Canto 5 del Purgatorio

Canto V (Iacopone del Cassero, Buonconte da Montefeltro, Pia dè Tolomei)

Nel secondo balzo dell'Antipurgatorio stanno coloro che morirono di morte violenta e che soltanto allora si pentirono. Inizialmente Dante viene indicato da alcune anime meravigliate per il fatto che Dante fa ombra, perciò questo interrompe il suo cammino ma Virgilio lo rimprovera essendosi fermato ad osservare queste anime stupite come fa sempre l'uomo nel quale i pensieri sono tanti e così per questi si allontana dal fine che si era proposto. In quel mentre due anime andarono incontro ai due poeti per placare la loro curiosità, poi tornate dalle altre chiesero a Dante di fermarsi per vedere se riconosceva qualcuno tra di loro per poi portare notizie nel mondo. Ma Dante non riconoscendo nessuno promette che qualora qualcuno gli chiedesse di fare qualcosa lui la farà. Una di queste anime si distacca dalle altre per parlare a Dante, è Iacopo del Cassero, illustre cittadino di Fano, che inimicatosi con Azzo VIII d'Este, fu da questo fatto uccidere ad Oriago, sulle rive del Brenta. Chiede a Dante di riferire ai suoi parenti di pregare per lui affinché si purghi dei peccati. Giunge un'altra anima Buonconte da Montefeltro morto nella Battaglia di Campaldino ed esprime a Dante lo stesso desiderio di Iacopo. La moglie e i suoi parenti non hanno cura e non pregano per lui ed è per questo che egli cammina a fronte bassa per la vergogna d'esser trascurato dai suoi. Anche lui racconta della sua morte e del perché il suo corpo non fu mai ritrovato.

L'ultimo è lo spirito di una donna, Pia de' Tolomei fatta uccidere dal marito (Nello dè Pannocchieschi); innamoratosi di un'altra donna condusse Pia in un castello della Maremma e qui la fece morire. Quest'ultima figura, appena accennata da Dante, lascia un alone di mistero e di incompiuto al canto. La storia, così breve trattata da Dante, a confronto con le altre due anime, di questa donna, riflette e chiarisce la situazione della donna in quell'epoca, senza diritti, trattata solamente come un oggetto, un ostacolo.

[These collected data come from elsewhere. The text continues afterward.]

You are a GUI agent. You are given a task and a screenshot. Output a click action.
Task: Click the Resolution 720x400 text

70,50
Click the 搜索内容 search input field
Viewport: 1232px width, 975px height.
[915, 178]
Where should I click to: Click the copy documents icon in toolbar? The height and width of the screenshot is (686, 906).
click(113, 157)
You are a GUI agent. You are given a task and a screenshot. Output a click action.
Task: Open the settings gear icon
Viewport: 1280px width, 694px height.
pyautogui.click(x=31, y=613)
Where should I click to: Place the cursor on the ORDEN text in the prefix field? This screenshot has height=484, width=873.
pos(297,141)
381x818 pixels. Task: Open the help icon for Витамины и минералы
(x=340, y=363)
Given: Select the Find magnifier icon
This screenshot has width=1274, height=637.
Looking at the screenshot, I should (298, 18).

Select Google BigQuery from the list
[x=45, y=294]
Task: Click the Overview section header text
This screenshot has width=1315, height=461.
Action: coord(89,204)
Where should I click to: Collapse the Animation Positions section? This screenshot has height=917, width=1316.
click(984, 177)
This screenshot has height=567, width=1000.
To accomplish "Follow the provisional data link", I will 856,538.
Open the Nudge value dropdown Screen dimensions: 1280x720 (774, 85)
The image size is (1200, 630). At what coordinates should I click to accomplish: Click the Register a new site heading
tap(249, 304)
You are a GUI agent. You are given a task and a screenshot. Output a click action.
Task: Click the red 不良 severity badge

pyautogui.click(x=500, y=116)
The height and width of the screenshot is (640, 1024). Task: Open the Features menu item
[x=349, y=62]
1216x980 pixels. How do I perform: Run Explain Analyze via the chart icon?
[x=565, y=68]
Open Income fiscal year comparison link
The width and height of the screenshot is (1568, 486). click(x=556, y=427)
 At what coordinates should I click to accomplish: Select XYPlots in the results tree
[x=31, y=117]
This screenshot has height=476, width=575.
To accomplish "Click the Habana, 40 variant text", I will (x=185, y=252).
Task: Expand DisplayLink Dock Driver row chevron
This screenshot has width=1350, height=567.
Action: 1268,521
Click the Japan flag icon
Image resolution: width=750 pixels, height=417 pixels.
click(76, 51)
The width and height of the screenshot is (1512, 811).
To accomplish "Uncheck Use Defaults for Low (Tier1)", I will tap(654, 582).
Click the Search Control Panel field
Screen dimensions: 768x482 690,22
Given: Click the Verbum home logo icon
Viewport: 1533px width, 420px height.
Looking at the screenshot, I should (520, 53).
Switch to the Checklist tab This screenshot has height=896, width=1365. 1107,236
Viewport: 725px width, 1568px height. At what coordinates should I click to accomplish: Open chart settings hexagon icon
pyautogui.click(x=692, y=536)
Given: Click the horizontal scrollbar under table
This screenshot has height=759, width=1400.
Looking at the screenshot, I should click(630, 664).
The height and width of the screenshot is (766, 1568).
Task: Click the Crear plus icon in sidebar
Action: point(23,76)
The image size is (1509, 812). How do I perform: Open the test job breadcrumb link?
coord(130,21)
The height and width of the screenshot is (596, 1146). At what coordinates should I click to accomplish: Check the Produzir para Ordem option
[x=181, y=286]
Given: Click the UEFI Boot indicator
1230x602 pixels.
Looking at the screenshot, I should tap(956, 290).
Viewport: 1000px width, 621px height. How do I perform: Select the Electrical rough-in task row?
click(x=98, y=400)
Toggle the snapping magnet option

Figure retoriche canto 5 Purgatorio

Ecco le figure retoriche che si possono trovare nel canto 5 del Purgatorio dantesco:
- Nel verso 4 si trova l'apocope in questa parola: ve' che significa vedi;
-Nei versi 14 e 15 troviamo per esempio una metafora;
-Nel verso 40 c'è una similitudine;
-Nel verso 42 è presente un'antitesi;
-Nei versi 46 e 47 c'è la figura retorica della perifrasi;
-Nel verso 76 è presente anche un'altra perifrasi;
-Nel verso 85 per esempio è presente la figura retorica della captatio benevolentiae;

-Nel verso 104 è presente come figura retorica un topos letterario;
-Nei versi 112 e 113 sono presenti delle perifrasi;
-Nel verso 107 è present un altro topos.